• _Work item_
Across the entries below, how many lines include the word "device"? Reply with only the number.

[[ Supplied data, beginning ]]

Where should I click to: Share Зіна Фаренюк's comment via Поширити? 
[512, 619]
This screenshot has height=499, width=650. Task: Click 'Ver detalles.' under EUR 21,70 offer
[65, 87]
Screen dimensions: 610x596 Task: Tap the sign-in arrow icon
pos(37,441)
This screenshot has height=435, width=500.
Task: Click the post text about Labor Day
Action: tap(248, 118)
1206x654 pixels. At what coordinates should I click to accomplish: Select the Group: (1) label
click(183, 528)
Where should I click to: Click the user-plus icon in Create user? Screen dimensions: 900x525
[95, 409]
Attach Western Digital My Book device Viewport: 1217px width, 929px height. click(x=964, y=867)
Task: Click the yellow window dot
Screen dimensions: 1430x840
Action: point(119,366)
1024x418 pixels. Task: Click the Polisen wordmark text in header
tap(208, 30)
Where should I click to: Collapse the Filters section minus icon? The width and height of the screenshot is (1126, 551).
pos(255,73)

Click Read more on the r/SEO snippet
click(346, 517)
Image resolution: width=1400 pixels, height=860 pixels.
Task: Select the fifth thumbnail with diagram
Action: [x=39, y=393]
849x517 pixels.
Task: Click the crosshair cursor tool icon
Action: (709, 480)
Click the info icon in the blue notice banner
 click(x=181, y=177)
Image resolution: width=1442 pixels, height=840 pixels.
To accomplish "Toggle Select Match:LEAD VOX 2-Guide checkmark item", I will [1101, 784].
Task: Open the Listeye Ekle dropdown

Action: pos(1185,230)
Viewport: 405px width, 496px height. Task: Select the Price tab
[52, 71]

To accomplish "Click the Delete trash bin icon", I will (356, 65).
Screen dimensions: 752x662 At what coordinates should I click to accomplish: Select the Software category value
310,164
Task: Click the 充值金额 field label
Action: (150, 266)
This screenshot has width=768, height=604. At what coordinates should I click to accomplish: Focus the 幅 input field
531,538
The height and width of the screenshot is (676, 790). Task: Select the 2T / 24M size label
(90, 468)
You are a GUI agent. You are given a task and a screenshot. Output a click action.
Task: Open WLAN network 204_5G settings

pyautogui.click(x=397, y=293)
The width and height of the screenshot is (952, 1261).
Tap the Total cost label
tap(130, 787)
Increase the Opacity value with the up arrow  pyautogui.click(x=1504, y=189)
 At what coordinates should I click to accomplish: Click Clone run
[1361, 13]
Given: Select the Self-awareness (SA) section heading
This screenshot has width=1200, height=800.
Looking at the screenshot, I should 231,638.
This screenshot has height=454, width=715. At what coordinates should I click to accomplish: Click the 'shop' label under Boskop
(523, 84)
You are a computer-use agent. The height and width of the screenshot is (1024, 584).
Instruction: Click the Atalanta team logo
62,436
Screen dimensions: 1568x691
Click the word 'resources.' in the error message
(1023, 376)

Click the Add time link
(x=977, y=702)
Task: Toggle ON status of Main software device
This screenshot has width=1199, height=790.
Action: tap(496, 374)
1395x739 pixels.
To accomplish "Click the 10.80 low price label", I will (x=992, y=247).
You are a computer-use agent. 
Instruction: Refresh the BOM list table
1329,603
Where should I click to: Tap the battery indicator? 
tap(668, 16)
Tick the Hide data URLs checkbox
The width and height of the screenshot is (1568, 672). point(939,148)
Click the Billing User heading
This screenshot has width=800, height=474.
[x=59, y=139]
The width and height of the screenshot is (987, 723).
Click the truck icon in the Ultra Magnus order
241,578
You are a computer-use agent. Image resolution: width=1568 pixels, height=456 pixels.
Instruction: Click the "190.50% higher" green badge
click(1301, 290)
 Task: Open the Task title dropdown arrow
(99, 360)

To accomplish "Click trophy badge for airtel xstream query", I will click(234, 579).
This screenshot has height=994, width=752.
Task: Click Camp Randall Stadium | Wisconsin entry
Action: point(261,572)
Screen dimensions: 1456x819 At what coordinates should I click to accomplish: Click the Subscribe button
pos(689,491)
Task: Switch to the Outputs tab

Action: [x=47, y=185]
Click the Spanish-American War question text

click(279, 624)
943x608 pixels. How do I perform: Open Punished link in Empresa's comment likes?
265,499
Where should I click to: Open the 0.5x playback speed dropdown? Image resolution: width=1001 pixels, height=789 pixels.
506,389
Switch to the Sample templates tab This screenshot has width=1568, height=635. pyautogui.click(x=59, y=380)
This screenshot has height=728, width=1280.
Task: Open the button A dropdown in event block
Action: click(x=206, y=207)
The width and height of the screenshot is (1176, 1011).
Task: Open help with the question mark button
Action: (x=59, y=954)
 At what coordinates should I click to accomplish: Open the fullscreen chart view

[[ Supplied data, end ]]

• _Result for this exercise_
2